Direction a: In the thread about abandoning books, which book did Aimless say they recently abandoned?

Source extract:
Used to be more ruthless about the rupture and therefore abandon, abandon, but now with ebooks, library books, fractured attention span, newfound reappreciation of the genres therefore expanded reading list, etc. plenty of books get started but are neither completed or abandoned, like so many Orson Welles projects waiting for financing to finish.

And yeah what nostormo said.

Blue Yodel No. 9 Dream (James Redd and the Blecchs), Wednesday, 1 May 2013 21:35 (twelve years ago)

I usually know whether a book is worth my while pretty quickly, often before I commit to reading it. This has as much to do with my mood and circumstances as it does with the absolute merits of the book. I've rejected or abandoned many a good book as unsuitable to my curernt desires.

For example, I recently abandoned The Recognitions by Wm Gaddis. I kept my copy and may take another run at it some day.

Aimless, Wednesday, 1 May 2013 21:36 (twelve years ago)

abandon like five for every one I finish

some books I do this because I don't like them, and some because they just don't need to be finished, particularly with non-fiction. Sometimes a book is just an unwieldy and inefficient vehicle for delivering information, and I'd rather glean what I want and move on.

huun huurt 2 (Hurting 2), Wednesday, 1 May 2013 21:38 (twelve years ago)

"plenty of books get started but are neither completed or abandoned"

Proust, for me. a project of a life time.

nostormo, Wednesday, 1 May 2013 21:38 (twelve years ago)

I am eternally grateful to Stephen King for teaching me that it is okay to say "you know what, no" and put down a book without finishing it.

(Gerald's Game, btw)

Call me at **BITCOIN (DJP), Wednesday, 1 May 2013 21:40 (twelve years ago)

At some point I realized that, in a certain sense, a novel is just some guy or girl telling you a story, even if it's a literary titan or noted contemporary author. Sometimes those people tell boring stories, or tell them in an uncompelling way. What obligates you to listen to them?

huun huurt 2 (Hurting 2), Wednesday, 1 May 2013 21:43 (twelve years ago)

i abandoned Man Without Qualities in my twenties.

turned back to it in my thirties and it became one of my desert island books.

there are also opposite examples.

so it's sometimes hard to tell if you are missing something

nostormo, Wednesday, 1 May 2013 21:43 (twelve years ago)

Abandoning really late on - this ought to hurt because you've wasted a lot of time on rubbish; but it actually makes me feel like a king, the extravagance of it.

Ismael Klata, Wednesday, 1 May 2013 21:43 (twelve years ago)

it's not always about the "story" per se
xxpost

nostormo, Wednesday, 1 May 2013 21:43 (twelve years ago)

i mean, a lot of the novels i like don't have a plot at all: it's not about going forward, but about going deeper (with style).

nostormo, Wednesday, 1 May 2013 21:46 (twelve years ago)

used to finish all of them, but now i have switched over to the abandon road and its been a good move imo

O_o-O_O-o_O (jjjusten), Wednesday, 1 May 2013 21:48 (twelve years ago)

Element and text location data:

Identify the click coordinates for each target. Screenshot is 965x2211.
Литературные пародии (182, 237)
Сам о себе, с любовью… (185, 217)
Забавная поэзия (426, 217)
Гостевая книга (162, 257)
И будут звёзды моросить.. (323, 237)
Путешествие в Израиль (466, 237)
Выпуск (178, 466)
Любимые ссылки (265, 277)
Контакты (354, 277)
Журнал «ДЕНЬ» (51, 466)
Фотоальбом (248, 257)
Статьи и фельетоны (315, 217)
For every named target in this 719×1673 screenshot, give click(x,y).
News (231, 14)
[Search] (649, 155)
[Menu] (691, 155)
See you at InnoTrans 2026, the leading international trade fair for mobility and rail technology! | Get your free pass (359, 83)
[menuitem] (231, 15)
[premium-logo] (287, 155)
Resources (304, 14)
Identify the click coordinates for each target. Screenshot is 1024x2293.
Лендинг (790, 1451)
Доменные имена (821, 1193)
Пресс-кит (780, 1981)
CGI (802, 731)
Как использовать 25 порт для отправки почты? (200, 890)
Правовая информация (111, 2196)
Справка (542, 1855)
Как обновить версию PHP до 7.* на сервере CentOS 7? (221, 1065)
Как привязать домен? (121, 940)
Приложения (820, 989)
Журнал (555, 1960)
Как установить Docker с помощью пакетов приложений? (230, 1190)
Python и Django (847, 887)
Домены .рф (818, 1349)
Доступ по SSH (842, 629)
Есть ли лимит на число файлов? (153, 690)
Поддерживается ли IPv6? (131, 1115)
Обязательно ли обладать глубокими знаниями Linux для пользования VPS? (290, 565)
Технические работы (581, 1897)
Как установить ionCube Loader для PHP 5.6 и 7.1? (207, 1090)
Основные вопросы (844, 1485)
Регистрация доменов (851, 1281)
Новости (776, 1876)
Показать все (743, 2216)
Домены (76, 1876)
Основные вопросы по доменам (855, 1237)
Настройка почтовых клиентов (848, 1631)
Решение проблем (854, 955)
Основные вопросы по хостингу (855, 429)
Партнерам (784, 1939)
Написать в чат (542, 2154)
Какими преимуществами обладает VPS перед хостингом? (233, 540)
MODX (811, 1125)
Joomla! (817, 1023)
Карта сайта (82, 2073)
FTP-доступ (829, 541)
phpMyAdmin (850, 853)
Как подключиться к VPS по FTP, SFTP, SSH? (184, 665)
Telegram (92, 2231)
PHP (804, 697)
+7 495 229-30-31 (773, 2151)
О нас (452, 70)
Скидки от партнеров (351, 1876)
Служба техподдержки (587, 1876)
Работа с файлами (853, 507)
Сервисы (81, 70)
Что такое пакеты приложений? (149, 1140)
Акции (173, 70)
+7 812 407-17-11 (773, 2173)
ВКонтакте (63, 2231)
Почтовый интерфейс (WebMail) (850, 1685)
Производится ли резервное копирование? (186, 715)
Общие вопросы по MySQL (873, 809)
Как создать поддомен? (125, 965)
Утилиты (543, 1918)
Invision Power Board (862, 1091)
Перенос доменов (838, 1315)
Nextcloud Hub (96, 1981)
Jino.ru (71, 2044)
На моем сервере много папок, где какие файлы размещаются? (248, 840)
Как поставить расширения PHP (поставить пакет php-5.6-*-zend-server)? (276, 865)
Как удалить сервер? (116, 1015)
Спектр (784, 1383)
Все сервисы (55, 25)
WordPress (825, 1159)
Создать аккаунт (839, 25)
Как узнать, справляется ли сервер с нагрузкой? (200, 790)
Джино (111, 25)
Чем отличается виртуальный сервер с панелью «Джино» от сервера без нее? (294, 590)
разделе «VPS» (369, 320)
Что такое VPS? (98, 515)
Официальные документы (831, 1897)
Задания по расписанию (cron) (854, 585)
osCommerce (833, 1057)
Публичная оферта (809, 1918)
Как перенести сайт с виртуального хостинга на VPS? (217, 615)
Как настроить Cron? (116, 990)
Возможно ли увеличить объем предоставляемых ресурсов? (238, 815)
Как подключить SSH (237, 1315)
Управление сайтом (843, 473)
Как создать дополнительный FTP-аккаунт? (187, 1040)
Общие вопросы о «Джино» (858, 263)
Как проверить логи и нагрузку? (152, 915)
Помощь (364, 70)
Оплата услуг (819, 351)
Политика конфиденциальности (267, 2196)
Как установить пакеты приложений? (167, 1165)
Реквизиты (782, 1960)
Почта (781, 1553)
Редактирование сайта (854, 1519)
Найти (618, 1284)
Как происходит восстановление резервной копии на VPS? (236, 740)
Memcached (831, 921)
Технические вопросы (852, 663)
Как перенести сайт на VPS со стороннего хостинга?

Direction b: Copy out the lines of the records from the line with "Скидки от партнеров (351, 1876)" to the line with "Спектр (784, 1383)", including both of those lines.

Reply a: The Recognitions by Wm Gaddis.

Reply b:
Скидки от партнеров (351, 1876)
Служба техподдержки (587, 1876)
Работа с файлами (853, 507)
Сервисы (81, 70)
Что такое пакеты приложений? (149, 1140)
Акции (173, 70)
+7 812 407-17-11 (773, 2173)
ВКонтакте (63, 2231)
Почтовый интерфейс (WebMail) (850, 1685)
Производится ли резервное копирование? (186, 715)
Общие вопросы по MySQL (873, 809)
Как создать поддомен? (125, 965)
Утилиты (543, 1918)
Invision Power Board (862, 1091)
Перенос доменов (838, 1315)
Nextcloud Hub (96, 1981)
Jino.ru (71, 2044)
На моем сервере много папок, где какие файлы размещаются? (248, 840)
Как поставить расширения PHP (поставить пакет php-5.6-*-zend-server)? (276, 865)
Как удалить сервер? (116, 1015)
Спектр (784, 1383)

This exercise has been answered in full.